### SELECTION:
──────────
The flip pad on the easel in the corner of Berry’s Haarlem office is down to its last sheet of paper. On that sheet is a diagram explaining how SOA works—red ink for the systems, green for the data flows, black for the names of the systems. And since explaining how SOA works and getting his staff to understand this new way of thinking (services, not applications) is one of Berry’s hardest jobs, he hasn’t let anyone touch the pad in more than a year.

Berry didn’t realize what he was getting himself into until a two-day meeting that took place Jan. 11–12, 2006, in a conference room at the Zoete Inval Hotel directly across the street from Coty’s Haarlem office. Twenty-five key process owners, from functions including finance, customer service, distribution and IT, were going to create the integration plan. It was the first time that many of them had ever met.

“We are not a technology company,” Berry told the audience. “We can’t be writing code.”
──────────
### DATASET SECTION:
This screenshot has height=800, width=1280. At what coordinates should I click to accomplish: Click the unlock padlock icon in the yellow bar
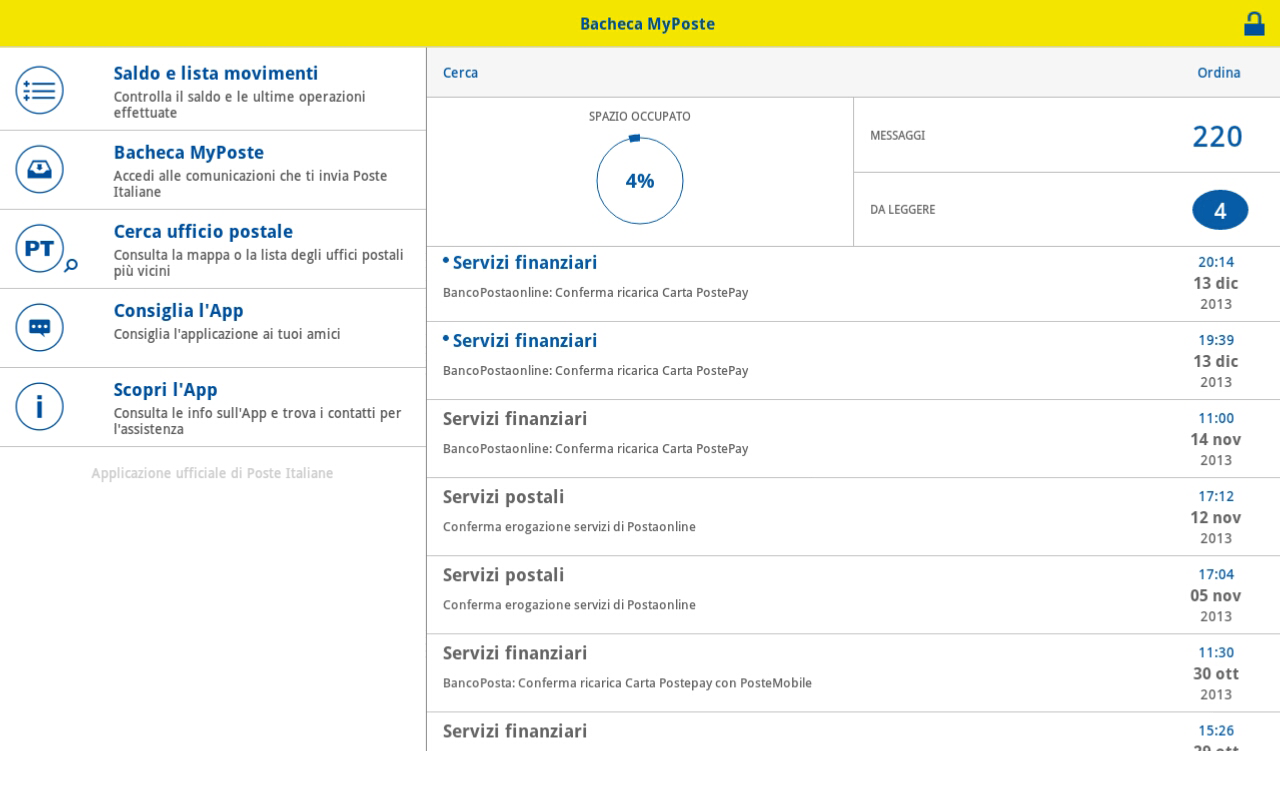tap(1255, 23)
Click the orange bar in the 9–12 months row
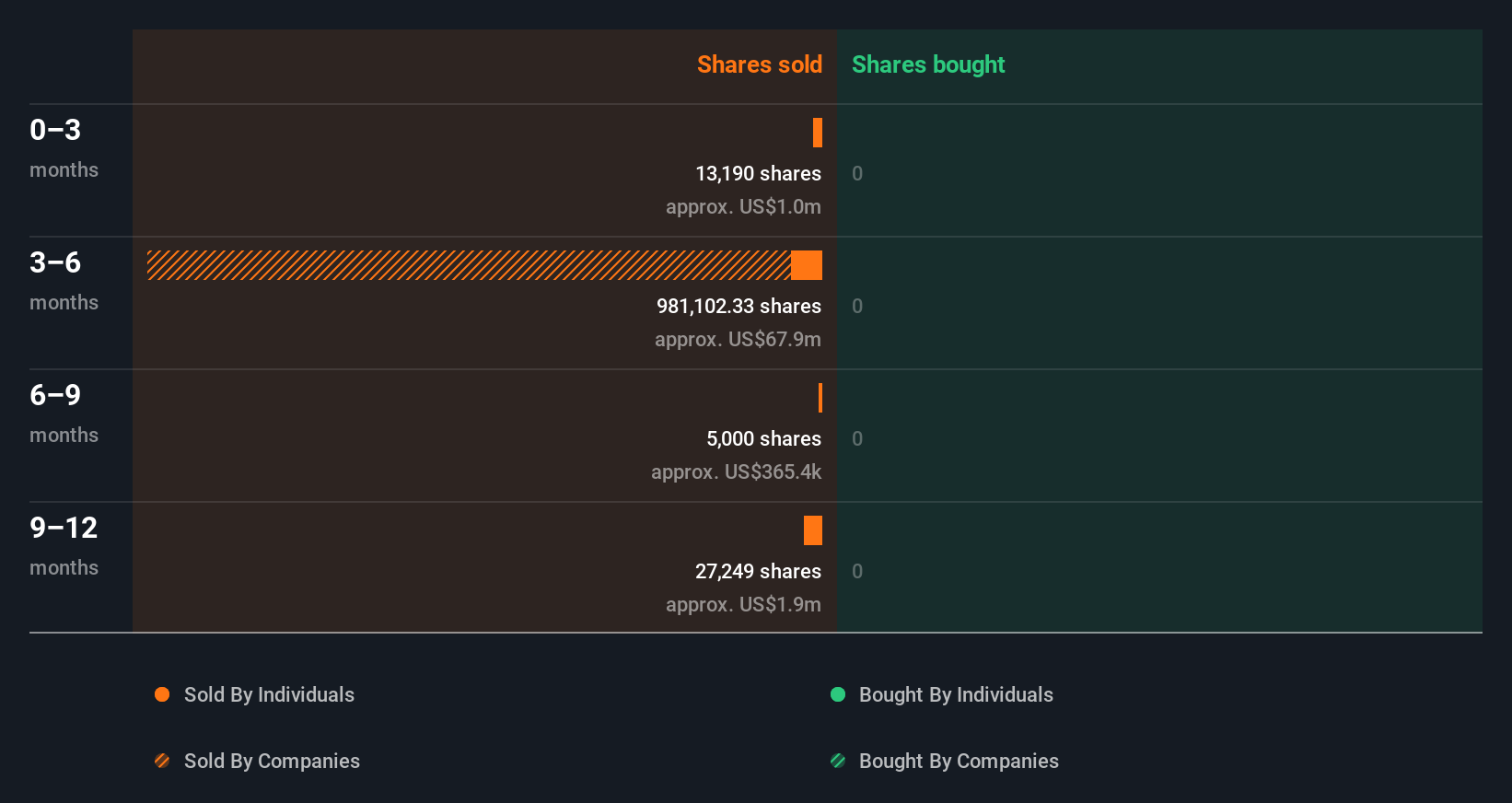Screen dimensions: 1512x803 [x=813, y=530]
──────────
### STATED EXERCISE 1:
Reproduce the SOA excerpt between "The flip pad" and "had ever met.", inclusive.
### STATED EXERCISE 2:
According to the SOA excerpt, why has Berry kept everyone away from the flip pad for more than a year?
### STATED EXERCISE 3:
In the SOA excerpt, which functions did the 25 key process owners at the January 2006 meeting come from?
The listing has no connection to the SOA excerpt.

### PROBLEM SOLUTION 1:
The flip pad on the easel in the corner of Berry’s Haarlem office is down to its last sheet of paper. On that sheet is a diagram explaining how SOA works—red ink for the systems, green for the data flows, black for the names of the systems. And since explaining how SOA works and getting his staff to understand this new way of thinking (services, not applications) is one of Berry’s hardest jobs, he hasn’t let anyone touch the pad in more than a year.

Berry didn’t realize what he was getting himself into until a two-day meeting that took place Jan. 11–12, 2006, in a conference room at the Zoete Inval Hotel directly across the street from Coty’s Haarlem office. Twenty-five key process owners, from functions including finance, customer service, distribution and IT, were going to create the integration plan. It was the first time that many of them had ever met.

### PROBLEM SOLUTION 2:
The pad's last sheet holds a diagram explaining how SOA works. Explaining SOA and getting his staff to understand this new way of thinking is one of Berry's hardest jobs.

### PROBLEM SOLUTION 3:
- finance
- customer service
- distribution
- IT